Patent ductus arteriosus (PDA) is an opening between two major blood vessels connecting to the heart. This opening usually closes shortly after birth, but in some cases, the opening may persist. Nonintervention treatment is widely used to treat PDA in infants; however, recent studies also indicate that oral ibuprofen treatment for PDA may be equally effective. This study aims to compare the effectiveness of nonintervention and oral Ibuprofen for treatments of PDA in preterm infants.

This is a double-blind, randomized, placebo-controlled, noninferiority clinical trial that included a total of 146 infants with hemodynamically significant PDA. The infants were randomly assigned in a 1:1 ratio to receive either ibuprofen (n=70) or nonintervention (n=72). The primary outcome of the study was BPD or death.

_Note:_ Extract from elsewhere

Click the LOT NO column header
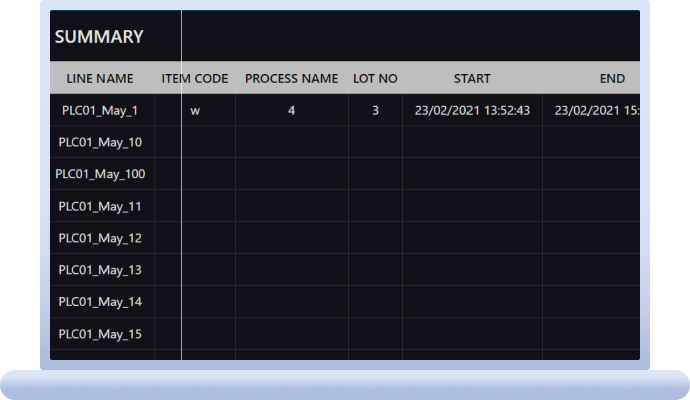Image resolution: width=690 pixels, height=400 pixels. pos(375,78)
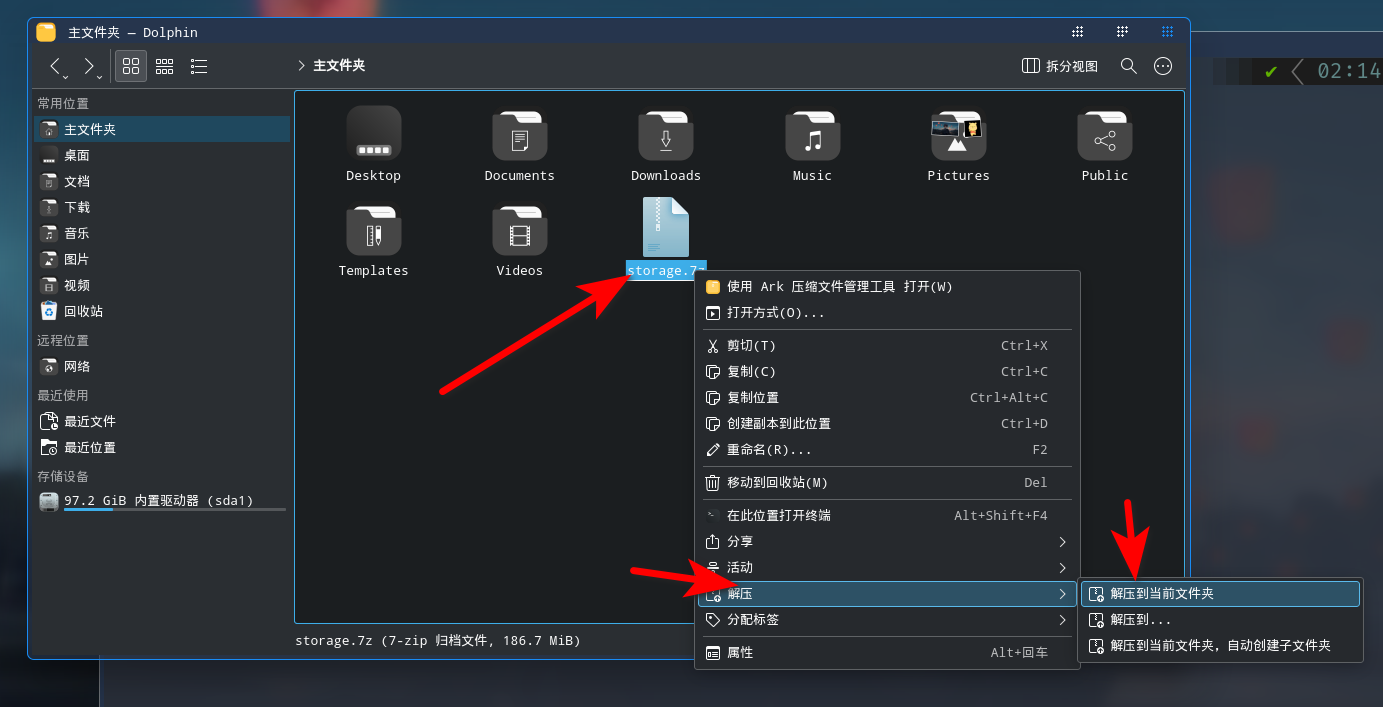Screen dimensions: 1383x707
Task: Open the search bar via magnifier icon
Action: (1128, 66)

After one week of randomization, the PDA closure rate was significantly higher in the oral ibuprofen group (11[34%]) than in the nonintervention group (2[7%]). The ductal closure rates before discharge were not statistically different between the two groups.

The findings suggested that nonintervention demonstrated noninferiority compared with ibuprofen treatment in the closing of hemodynamically significant PDA. The outcomes were also similar for the reduction of BPD or death or outcomes related to morbidities and ductal closure rates.